(Work required) Your task is to print every entry below exactly as given.

______________________________

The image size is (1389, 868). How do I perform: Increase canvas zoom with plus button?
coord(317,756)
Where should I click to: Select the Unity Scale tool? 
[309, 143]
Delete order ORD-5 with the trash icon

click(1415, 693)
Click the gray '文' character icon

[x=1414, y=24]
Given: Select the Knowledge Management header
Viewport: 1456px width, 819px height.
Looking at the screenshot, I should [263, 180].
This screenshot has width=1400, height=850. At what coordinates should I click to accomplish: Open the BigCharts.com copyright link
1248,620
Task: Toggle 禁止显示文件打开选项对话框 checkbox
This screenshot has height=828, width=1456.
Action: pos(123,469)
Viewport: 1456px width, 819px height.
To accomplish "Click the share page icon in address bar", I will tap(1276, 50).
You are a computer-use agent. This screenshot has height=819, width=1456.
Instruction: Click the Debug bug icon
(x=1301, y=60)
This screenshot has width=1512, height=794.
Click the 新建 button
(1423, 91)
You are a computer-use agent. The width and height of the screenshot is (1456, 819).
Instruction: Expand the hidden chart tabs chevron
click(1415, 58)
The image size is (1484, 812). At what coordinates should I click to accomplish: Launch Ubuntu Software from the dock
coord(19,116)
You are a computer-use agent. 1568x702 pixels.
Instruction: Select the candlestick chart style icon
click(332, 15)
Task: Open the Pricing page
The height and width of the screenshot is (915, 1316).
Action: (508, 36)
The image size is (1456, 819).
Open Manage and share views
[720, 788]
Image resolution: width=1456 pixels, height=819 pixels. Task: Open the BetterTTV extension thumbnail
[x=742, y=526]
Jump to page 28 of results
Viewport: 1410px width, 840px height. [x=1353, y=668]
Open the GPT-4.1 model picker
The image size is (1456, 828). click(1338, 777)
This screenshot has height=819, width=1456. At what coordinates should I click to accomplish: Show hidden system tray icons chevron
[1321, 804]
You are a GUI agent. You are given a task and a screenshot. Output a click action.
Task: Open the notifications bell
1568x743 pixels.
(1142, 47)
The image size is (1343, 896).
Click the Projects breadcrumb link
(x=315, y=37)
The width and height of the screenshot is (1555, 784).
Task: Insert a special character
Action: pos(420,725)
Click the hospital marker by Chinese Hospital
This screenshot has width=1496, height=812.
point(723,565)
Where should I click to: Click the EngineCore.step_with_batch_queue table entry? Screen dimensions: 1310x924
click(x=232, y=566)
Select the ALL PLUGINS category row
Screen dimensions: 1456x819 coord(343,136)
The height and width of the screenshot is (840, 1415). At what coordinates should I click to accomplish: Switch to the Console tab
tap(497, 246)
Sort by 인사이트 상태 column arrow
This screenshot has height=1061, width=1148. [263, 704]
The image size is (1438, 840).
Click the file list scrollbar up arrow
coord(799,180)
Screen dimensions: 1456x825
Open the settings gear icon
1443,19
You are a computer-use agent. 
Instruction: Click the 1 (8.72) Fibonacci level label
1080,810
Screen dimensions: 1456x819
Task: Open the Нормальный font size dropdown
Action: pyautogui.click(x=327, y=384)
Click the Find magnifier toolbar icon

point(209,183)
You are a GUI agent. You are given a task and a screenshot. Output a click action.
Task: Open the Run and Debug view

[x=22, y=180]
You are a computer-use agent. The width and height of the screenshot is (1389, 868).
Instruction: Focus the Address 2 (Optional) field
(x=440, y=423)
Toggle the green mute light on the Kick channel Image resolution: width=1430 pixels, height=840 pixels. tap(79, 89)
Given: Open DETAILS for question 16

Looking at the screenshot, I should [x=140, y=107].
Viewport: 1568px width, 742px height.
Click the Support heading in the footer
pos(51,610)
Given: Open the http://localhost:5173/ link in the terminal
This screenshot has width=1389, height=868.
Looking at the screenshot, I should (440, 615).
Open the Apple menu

______________________________

(Expected answer)
The image size is (1389, 868). How do I perform: Increase canvas zoom with plus button?
coord(317,756)
Where should I click to: Select the Unity Scale tool? 
[309, 143]
Delete order ORD-5 with the trash icon

click(1415, 693)
Click the gray '文' character icon

[x=1414, y=24]
Given: Select the Knowledge Management header
Viewport: 1456px width, 819px height.
Looking at the screenshot, I should [263, 180].
This screenshot has width=1400, height=850. At what coordinates should I click to accomplish: Open the BigCharts.com copyright link
1248,620
Task: Toggle 禁止显示文件打开选项对话框 checkbox
This screenshot has height=828, width=1456.
Action: pos(123,469)
Viewport: 1456px width, 819px height.
To accomplish "Click the share page icon in address bar", I will tap(1276, 50).
You are a computer-use agent. This screenshot has height=819, width=1456.
Instruction: Click the Debug bug icon
(x=1301, y=60)
This screenshot has width=1512, height=794.
Click the 新建 button
(1423, 91)
You are a computer-use agent. The width and height of the screenshot is (1456, 819).
Instruction: Expand the hidden chart tabs chevron
click(1415, 58)
The image size is (1484, 812). At what coordinates should I click to accomplish: Launch Ubuntu Software from the dock
coord(19,116)
You are a computer-use agent. 1568x702 pixels.
Instruction: Select the candlestick chart style icon
click(332, 15)
Task: Open the Pricing page
The height and width of the screenshot is (915, 1316).
Action: (508, 36)
The image size is (1456, 819).
Open Manage and share views
[720, 788]
Image resolution: width=1456 pixels, height=819 pixels. Task: Open the BetterTTV extension thumbnail
[x=742, y=526]
Jump to page 28 of results
Viewport: 1410px width, 840px height. [x=1353, y=668]
Open the GPT-4.1 model picker
The image size is (1456, 828). click(1338, 777)
This screenshot has height=819, width=1456. At what coordinates should I click to accomplish: Show hidden system tray icons chevron
[1321, 804]
You are a GUI agent. You are given a task and a screenshot. Output a click action.
Task: Open the notifications bell
1568x743 pixels.
(1142, 47)
The image size is (1343, 896).
Click the Projects breadcrumb link
(x=315, y=37)
The width and height of the screenshot is (1555, 784).
Task: Insert a special character
Action: pos(420,725)
Click the hospital marker by Chinese Hospital
This screenshot has width=1496, height=812.
point(723,565)
Where should I click to: Click the EngineCore.step_with_batch_queue table entry? Screen dimensions: 1310x924
click(x=232, y=566)
Select the ALL PLUGINS category row
Screen dimensions: 1456x819 coord(343,136)
The height and width of the screenshot is (840, 1415). At what coordinates should I click to accomplish: Switch to the Console tab
tap(497, 246)
Sort by 인사이트 상태 column arrow
This screenshot has height=1061, width=1148. [263, 704]
The image size is (1438, 840).
Click the file list scrollbar up arrow
coord(799,180)
Screen dimensions: 1456x825
Open the settings gear icon
1443,19
You are a computer-use agent. 
Instruction: Click the 1 (8.72) Fibonacci level label
1080,810
Screen dimensions: 1456x819
Task: Open the Нормальный font size dropdown
Action: pyautogui.click(x=327, y=384)
Click the Find magnifier toolbar icon

point(209,183)
You are a GUI agent. You are given a task and a screenshot. Output a click action.
Task: Open the Run and Debug view

[x=22, y=180]
You are a computer-use agent. The width and height of the screenshot is (1389, 868).
Instruction: Focus the Address 2 (Optional) field
(x=440, y=423)
Toggle the green mute light on the Kick channel Image resolution: width=1430 pixels, height=840 pixels. tap(79, 89)
Given: Open DETAILS for question 16

Looking at the screenshot, I should [x=140, y=107].
Viewport: 1568px width, 742px height.
Click the Support heading in the footer
pos(51,610)
Given: Open the http://localhost:5173/ link in the terminal
This screenshot has width=1389, height=868.
Looking at the screenshot, I should (440, 615).
Open the Apple menu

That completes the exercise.